In August 2019, India revoked Kashmir’s semi-autonomous status, clamped curfews and communication blackouts and arrested thousands, sparking outrage and economic ruin. Since then, authorities have brought in a slew of laws and implemented policies that locals and critics view as part of India’s “settler colonialism project” in the volatile region.
Kashmiris for years have accused Indian troops of targeting civilians and abuse of power with sweeping impunity. Troops have been accused of staging gunfights and then saying the victims were “militants” to claim rewards and promotions.
Ather’s killing came months after a rare admission of wrongdoing by the Indian military, which conceded that soldiers exceeded their legal powers in the deaths of three local men it initially described as “Pakistani terrorists”.
Police concluded that an Indian army officer and two civilian “army sources” killed the three men “after stripping them of their identities and tagging them as hardcore terrorists”. The officer has been charged with murder.
Kashmiris’ fears and rage over such incidents have been exacerbated by the new policy of not identifying those killed or their associates and refusing to return their bodies to their families.
Authorities say the policy is aimed at stopping the spread of the coronavirus, but rights activists and residents say it is an attempt by the government to avoid large funerals that fuel more resentment against India.
The inspector general of police, Vijay Kumar, said in a recent interview with The Hindu newspaper that the policy “not only stopped the spread of COVID infections but also stopped the glamorising of terrorists and avoided potential law and order problems”.
Authorities, however, have not stopped state-sponsored funerals for government forces killed in combat with the rebels.
“Not returning the bodies of the slain is a humiliation to humanity,” said Zareef Ahmed Zareef, a civil rights campaigner and prominent Kashmiri poet.
Distraught families of rebels and civilians killed by government forces have repeatedly demanded that authorities allow final rituals and proper burials at ancestral villages under the Muslim faith. The pleas have been repeatedly denied.
Families have sometimes discreetly visited the remote graveyards and marked the graves of their kin with stones and scribbled their names with paintbrushes.
Until last April, Indian forces had handed the bodies of suspected rebels to their relatives for burial.
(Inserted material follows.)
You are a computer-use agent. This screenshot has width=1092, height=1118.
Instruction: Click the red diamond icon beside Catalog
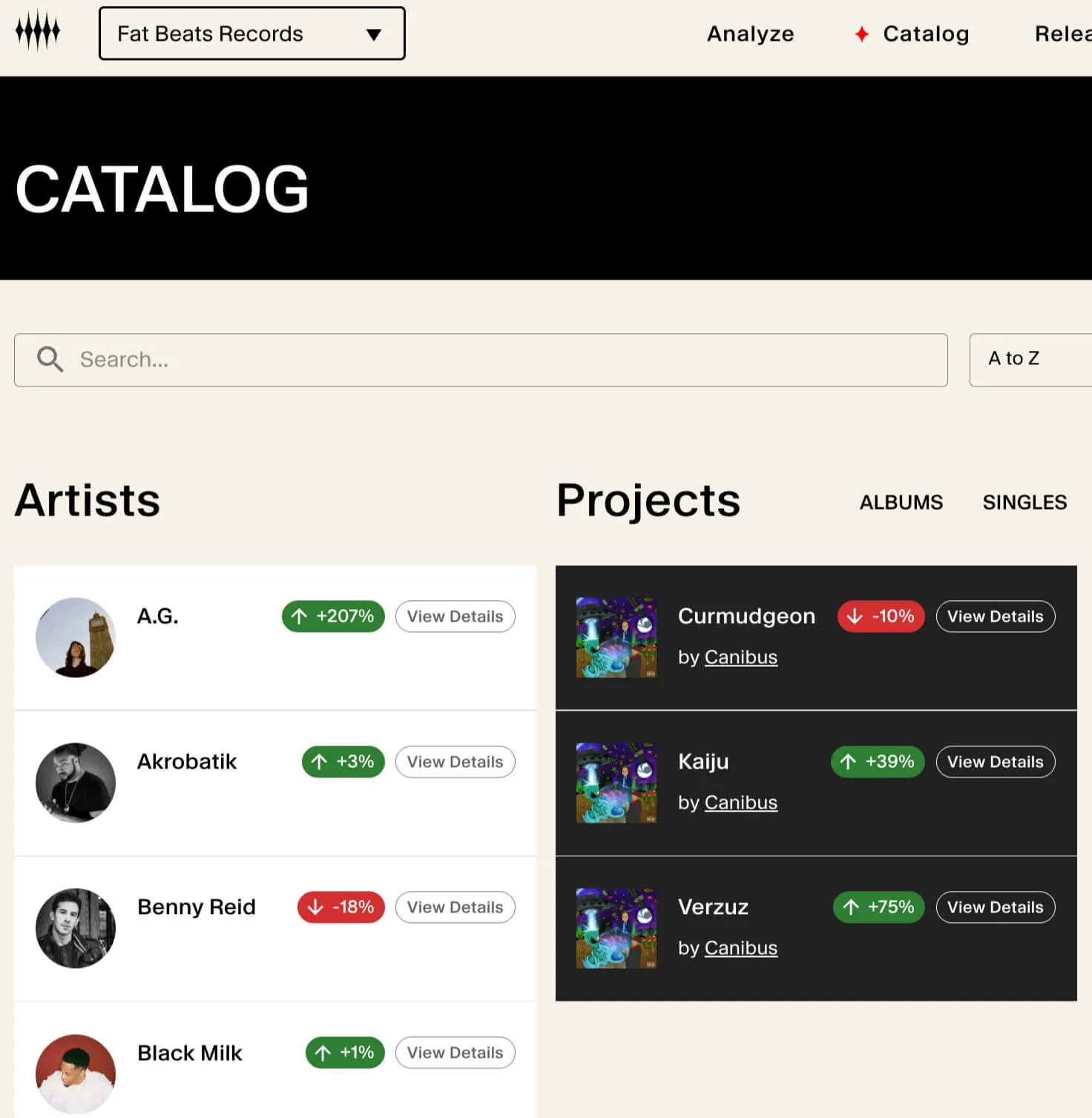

Since then, according to police, 158 suspected rebels have been buried at isolated locations.
Ather’s body was the last one denied to relatives last year.
On December 30, when Ahmed received news of his son’s killing, he rushed to a police facility in Srinagar where Ather’s body was being kept. When police later transported the body, along with those of the two other men, to a remote mountain for burial, Ahmed followed.
Along the way, he was stopped multiple times but begged Indian forces to let him see his son’s face one last time, he said. When he finally reached the burial site, he was shattered.
Ahmed said the graves had been dug by an earthmover, contrary to traditional practice in which they are dug by shovels and generally marked with marble gravestones.
“They were not graves but hurriedly dug pits,” he said. “I myself lowered my son into that pit.”
Experts and rights activists say the refusal to return bodies to families is a crime.
“It is an outright violation of international law and against the Geneva Conventions,” said Parvez Imroz, a prominent human rights lawyer. “This is even against local laws.”
Ather’s killing and remote burial drew public mourning, with thousands demanding “return the bodies” on social media.
At his family’s simple house in Bellow, mourners surrounded Ather’s grieving mother. His sister cried, “Mother, have patience. He will return. He has promised me he will.”
At the graveyard, the grave Ahmed dug for his son remained empty.